You will later wax poetic about that car.

You may even blog about it.

Well the summer before my senior year I had been driving my grandmother’s car because she was once again in Greece because she’s the luckiest ever.  However as the school year approached, so did her arrival back into the States and thus would begin the lack of vehicleage for me.  I tried to pretend it didn’t matter to me because I had always made fun of all the people who grew creepily attached to their caahhs and named them and were all about their piles of metal junk.  Yet I did want something so that I could drive to school all on my own and be maybe a tiny bit less of a loser.

Then a miracle of all miracles descended upon my life: my father wanted to get a junky caahh to haul stuff around town.  Mostly so he didn’t have to use his own to go to the dump.  Salvation! I thought, and not a moment too soon! 

Oh father dearest, what type of car will it be?  I asked, wide-eyed and bushy tailed.

A truck, replied he.

Awesome!  I thought, girls in trucks are so cool and it will be like one final act of New Hampshire hickness for me before I run away to the city and never look back.

One of those little trucks, probably.

Cue record scratch.  But oh, those were so silly looking!  And my distain for over-attachment to cars had arisen from an ex-boyfriend who happened to have a little truck that he just loved so much.  Yet I was steadfast in my excitement; it was a vehicle that I could drive and it would be way more awesome than that other truck.

Well.

Actually it was basically a carbon copy of that other truck.  Only a long-bed.  Which I maintain makes it oh so much cooler.

However much I felt like I was going to hate my life driving it at the time, it very quickly grew on me.  It was the reason I drive a standard to this day.  I remember the first time my dad took me out to a parking lot to learn the stick shift and how terrified the prospect of actually driving this with other cars seemed.  It was probably the most zen moment of my life though because I took a deep breath and reminded myself that there would be a time very soon where driving this way would be second-nature.  It is.

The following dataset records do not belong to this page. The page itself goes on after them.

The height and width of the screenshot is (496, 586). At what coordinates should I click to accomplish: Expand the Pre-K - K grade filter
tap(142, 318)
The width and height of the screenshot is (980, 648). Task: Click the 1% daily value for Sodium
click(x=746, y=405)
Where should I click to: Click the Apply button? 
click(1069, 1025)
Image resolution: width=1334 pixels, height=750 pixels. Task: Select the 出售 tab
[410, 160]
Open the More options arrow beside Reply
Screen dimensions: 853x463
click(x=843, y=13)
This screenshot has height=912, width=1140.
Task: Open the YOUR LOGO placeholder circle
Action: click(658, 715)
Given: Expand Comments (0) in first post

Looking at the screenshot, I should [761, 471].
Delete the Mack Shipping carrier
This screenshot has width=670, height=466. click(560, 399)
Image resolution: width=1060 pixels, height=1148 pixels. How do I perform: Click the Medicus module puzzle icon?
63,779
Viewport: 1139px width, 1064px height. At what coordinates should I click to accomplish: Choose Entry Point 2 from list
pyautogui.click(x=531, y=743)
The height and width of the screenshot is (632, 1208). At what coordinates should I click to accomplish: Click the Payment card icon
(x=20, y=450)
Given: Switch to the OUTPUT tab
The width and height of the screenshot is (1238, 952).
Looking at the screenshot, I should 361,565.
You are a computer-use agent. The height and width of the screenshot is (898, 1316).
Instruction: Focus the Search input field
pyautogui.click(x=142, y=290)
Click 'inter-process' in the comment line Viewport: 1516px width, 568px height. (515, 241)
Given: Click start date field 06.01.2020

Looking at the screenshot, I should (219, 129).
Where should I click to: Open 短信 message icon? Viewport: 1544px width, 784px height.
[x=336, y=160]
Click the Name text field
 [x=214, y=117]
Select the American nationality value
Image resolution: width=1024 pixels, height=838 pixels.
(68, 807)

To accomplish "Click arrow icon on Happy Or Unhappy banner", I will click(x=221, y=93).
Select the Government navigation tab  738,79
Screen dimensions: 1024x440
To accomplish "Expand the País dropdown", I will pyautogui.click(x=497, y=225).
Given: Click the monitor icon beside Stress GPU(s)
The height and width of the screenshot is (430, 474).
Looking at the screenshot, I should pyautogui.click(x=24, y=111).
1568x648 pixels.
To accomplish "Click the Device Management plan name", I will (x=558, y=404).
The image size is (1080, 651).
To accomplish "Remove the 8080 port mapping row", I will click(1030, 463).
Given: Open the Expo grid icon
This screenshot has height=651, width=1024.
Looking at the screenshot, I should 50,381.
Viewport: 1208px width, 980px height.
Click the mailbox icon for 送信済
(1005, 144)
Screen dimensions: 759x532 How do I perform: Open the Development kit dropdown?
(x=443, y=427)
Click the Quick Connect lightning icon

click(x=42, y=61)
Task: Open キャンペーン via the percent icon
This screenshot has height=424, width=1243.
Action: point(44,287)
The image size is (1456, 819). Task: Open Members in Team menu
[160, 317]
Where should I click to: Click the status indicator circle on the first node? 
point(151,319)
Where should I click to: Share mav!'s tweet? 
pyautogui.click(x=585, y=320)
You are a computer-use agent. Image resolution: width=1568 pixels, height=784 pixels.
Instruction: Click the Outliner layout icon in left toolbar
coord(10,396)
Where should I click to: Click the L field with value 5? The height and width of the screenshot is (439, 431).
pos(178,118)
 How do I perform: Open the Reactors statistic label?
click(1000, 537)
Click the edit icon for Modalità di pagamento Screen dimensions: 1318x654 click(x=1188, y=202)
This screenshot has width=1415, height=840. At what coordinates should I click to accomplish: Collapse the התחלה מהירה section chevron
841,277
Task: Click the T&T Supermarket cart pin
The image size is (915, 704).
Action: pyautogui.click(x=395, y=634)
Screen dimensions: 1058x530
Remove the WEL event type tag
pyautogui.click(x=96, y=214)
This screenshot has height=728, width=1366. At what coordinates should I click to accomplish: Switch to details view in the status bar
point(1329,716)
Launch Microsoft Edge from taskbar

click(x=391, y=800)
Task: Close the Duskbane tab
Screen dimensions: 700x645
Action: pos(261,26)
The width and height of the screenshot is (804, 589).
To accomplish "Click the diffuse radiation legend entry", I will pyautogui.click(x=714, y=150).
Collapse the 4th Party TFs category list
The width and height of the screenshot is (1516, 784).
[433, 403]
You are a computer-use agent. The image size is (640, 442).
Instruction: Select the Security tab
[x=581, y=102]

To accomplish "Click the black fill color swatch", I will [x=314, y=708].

I drove that little truck all over the place from senior year right on through college.  It was the toughest little truck there ever was (at least to me)!  Then suddenly, as if anticipating my move to California, it sprang a leak in the gas tank… which is sort of a problem.  And then my little truck sat there in the woods by our house in a little truck coma, waiting for it to either top the gas tank donor list or for us to pull the plug on it.

Then today I get this from my mother:

ALIVE

With the text: Will it run or blow up?

And people,

IMG-20110515-00031

It ran!

Look at it.  No but, seriously, look at it (sorry, that was a little too Jokerish of me.  I assure you, NOT my intention)!  Is it not the cutest and toughest thing you have ever seen?  And it is running again!  I don’t even know when the next time I’ll be able to drive it is, but if only I were 3000 miles closer I would hug my brother, father and our family friend for fixing my little truck and making this the best. day. ever.

Okay, I actually wrote about this so I’ve officially gone insane, but what a happy way to go!

1 comment:

  1. Awesome story. I drove my first car for six years, and it was a POS. But I was so proud to have it at all, I fell in love with it.